Comme expliqué dans un précédent texte, le RNN est ambivalent, il oscille entre la prévision du même et la génération d’une ressemblance. Cette structure peut être problématisée au regard de la distinction que propose Derrida. En effet, l’anticipation du RNN tente de prévoir ce qui vient à partir de ce qui a déjà été en tant que stock de données. Ainsi, Facebook utilise chaque image taguée afin de nourrir un RNN permettant ensuite de taguer automatiquement les nouvelles photographies. Celles-ci sont donc comparées à un ensemble déjà existant et si un nouvel objet apparaît, il est simplement ignoré avant d’être manuellement marqué. Ceci veut dire que le RNN exploite les ressources humaines pour effectuer automatiquement ses opérations.

Selon le modèle performatif développé par Pierre Cassou-Noguès dans Lire le cerveau, il n’est pas nécessaire que les prévisions de la machine soient exactes, il suffit que nous lui fassions confiance pour adapter nos comportements à ses prévisions. Ainsi, ce qui anticipe, produit l’objet de l’anticipation selon un modèle productif.

L’avenir relève du RNN en tant que générativité.
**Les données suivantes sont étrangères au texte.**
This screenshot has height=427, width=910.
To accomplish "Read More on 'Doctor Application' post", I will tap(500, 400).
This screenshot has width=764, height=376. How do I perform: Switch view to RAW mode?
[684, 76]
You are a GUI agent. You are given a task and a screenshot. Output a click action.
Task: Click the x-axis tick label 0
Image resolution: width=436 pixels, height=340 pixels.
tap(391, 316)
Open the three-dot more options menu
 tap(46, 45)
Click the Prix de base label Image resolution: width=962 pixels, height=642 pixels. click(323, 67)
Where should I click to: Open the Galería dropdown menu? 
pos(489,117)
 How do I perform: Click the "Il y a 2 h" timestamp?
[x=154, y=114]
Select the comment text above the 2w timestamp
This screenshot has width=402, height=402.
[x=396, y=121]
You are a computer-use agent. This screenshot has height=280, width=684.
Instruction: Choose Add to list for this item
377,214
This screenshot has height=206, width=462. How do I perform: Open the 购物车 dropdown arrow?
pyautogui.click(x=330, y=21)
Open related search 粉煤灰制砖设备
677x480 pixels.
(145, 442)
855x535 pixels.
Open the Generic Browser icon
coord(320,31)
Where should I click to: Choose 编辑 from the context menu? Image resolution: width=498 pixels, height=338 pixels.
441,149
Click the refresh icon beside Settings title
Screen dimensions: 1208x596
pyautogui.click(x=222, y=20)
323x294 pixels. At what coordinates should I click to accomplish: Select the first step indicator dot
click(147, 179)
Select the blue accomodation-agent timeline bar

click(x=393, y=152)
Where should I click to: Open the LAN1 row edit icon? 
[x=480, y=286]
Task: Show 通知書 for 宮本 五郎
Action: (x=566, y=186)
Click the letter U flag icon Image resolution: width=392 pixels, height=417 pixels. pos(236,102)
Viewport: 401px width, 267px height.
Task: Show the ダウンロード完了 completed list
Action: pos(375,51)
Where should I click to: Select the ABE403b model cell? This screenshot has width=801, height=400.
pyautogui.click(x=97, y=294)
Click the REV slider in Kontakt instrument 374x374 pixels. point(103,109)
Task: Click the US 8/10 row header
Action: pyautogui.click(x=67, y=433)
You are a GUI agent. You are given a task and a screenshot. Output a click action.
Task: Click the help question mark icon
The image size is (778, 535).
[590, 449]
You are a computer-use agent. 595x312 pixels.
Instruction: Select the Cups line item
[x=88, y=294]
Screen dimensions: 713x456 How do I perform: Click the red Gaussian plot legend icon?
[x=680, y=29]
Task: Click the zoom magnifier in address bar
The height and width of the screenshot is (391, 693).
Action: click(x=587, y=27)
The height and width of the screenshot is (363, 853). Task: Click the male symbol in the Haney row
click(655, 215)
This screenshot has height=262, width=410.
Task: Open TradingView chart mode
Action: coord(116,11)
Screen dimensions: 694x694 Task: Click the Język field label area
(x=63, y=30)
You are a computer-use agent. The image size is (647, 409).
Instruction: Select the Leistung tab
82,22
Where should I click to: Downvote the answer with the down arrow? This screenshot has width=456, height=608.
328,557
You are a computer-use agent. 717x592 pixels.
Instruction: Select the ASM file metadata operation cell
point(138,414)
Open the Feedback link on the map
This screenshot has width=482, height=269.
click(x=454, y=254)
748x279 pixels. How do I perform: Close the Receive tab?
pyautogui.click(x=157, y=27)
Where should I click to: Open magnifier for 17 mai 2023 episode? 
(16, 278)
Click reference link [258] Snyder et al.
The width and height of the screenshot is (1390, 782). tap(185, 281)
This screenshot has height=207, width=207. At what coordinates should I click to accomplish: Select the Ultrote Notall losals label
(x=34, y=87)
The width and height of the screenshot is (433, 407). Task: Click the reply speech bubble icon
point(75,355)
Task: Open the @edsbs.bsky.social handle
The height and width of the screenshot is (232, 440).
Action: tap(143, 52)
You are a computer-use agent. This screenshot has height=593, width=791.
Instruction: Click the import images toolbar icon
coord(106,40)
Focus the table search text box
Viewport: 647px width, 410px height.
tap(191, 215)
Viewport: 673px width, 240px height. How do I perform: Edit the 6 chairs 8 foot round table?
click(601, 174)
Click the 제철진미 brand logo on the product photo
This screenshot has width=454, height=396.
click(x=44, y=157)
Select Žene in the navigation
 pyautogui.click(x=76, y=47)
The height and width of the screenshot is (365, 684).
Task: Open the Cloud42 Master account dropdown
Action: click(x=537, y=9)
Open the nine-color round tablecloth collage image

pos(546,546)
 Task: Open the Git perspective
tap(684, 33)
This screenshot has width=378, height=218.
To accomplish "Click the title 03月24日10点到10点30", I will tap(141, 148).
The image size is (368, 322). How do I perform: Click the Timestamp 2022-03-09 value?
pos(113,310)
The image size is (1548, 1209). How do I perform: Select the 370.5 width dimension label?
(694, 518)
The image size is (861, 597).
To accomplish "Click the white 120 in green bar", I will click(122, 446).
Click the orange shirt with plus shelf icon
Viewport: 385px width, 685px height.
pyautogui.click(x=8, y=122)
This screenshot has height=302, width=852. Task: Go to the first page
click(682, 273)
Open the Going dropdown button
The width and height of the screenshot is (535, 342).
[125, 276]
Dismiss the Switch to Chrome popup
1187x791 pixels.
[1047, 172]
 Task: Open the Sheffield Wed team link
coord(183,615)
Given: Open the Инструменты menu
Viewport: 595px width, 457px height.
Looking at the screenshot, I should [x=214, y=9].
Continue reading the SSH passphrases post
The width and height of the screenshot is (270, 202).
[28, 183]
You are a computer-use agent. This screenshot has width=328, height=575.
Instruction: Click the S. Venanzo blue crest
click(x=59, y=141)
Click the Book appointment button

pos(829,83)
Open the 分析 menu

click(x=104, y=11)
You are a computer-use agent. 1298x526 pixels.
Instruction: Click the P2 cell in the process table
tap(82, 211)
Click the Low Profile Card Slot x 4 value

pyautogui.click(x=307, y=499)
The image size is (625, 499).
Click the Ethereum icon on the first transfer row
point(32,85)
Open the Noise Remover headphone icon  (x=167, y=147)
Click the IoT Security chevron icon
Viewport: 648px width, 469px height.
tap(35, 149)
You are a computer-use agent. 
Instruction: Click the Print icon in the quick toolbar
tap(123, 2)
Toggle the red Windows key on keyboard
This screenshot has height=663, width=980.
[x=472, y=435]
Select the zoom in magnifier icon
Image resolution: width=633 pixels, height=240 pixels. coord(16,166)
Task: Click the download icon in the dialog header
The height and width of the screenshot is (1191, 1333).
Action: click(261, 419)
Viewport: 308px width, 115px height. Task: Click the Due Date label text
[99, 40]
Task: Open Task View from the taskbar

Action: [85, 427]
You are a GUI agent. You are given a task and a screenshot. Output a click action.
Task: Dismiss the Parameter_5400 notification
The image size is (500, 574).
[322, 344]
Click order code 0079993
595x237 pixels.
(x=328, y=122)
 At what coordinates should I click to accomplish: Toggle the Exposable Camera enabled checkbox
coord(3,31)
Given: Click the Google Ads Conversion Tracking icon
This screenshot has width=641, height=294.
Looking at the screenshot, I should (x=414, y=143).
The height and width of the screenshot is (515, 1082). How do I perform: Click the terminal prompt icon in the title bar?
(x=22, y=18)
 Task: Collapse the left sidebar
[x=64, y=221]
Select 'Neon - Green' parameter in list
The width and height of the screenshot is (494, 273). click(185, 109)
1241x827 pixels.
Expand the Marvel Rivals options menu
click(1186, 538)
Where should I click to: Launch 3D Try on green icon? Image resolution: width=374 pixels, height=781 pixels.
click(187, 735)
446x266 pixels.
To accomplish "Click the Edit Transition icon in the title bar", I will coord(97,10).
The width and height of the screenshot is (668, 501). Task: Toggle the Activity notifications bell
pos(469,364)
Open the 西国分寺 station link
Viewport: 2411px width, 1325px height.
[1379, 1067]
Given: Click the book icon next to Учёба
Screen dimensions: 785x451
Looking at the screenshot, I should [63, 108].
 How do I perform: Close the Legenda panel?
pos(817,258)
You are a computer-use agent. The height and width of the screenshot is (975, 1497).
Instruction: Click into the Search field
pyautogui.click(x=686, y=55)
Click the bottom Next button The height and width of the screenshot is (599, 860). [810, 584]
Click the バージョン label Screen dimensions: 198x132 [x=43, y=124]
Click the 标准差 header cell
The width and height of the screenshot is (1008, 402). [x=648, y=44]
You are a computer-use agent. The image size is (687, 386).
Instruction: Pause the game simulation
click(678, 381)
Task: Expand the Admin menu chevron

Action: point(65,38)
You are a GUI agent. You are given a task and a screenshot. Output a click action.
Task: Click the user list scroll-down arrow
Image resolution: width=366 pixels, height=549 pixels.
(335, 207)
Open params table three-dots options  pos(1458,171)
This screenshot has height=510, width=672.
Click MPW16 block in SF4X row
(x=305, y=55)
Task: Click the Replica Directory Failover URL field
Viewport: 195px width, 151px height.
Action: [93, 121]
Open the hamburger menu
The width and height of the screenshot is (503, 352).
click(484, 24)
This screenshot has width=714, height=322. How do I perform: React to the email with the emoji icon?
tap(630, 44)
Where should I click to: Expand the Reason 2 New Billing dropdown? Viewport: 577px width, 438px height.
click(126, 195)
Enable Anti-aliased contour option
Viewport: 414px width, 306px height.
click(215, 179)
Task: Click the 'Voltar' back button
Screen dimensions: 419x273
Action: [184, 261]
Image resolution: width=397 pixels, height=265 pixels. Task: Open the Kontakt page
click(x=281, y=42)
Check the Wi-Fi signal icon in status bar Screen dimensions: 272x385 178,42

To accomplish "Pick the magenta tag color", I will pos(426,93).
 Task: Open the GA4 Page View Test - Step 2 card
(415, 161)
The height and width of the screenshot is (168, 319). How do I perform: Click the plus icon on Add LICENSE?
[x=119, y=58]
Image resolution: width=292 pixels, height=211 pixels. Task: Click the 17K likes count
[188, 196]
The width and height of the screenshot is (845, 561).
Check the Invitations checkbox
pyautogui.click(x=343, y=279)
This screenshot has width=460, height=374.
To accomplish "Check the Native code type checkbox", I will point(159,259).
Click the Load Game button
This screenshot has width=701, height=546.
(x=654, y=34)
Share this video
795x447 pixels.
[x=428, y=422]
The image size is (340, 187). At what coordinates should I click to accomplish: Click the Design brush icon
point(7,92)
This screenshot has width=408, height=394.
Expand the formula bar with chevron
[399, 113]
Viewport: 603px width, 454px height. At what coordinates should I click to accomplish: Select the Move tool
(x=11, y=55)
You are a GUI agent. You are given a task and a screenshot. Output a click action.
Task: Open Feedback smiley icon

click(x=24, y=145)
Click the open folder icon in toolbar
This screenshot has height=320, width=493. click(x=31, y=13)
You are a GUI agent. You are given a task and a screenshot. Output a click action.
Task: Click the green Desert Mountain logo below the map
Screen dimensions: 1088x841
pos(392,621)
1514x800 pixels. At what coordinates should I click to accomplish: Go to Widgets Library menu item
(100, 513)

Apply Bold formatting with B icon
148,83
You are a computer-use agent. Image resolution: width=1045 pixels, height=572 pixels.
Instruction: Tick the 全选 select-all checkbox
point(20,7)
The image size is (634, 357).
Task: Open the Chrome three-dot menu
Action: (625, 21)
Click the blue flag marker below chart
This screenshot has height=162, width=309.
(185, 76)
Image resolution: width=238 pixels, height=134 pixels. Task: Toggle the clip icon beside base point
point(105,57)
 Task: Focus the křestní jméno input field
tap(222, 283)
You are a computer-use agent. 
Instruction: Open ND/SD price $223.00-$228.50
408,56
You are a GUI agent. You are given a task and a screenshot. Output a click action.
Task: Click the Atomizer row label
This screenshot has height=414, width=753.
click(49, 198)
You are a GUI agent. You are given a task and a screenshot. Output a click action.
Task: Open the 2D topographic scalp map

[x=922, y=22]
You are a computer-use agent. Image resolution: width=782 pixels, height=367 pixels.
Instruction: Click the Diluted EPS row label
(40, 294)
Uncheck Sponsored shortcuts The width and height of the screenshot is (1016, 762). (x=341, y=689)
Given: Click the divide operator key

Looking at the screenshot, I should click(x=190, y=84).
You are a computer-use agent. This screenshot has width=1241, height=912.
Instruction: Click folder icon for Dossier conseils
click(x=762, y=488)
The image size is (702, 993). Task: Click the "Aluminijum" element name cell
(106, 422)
Le programme s’appuie là aussi sur un stock de données préexistantes, mais à la différence de la prévision, il s’en sert pour produire de nouveaux documents qui ressemblent au stock sans être identiques à aucune donnée de celui-ci. Le RNN produit dans ce cas une ressemblance qui est déterminée par une certaine relation entre l’identité et la différence. Il faut que ce soit suffisamment identique pour être reconnaissable et différent pour être nouveau.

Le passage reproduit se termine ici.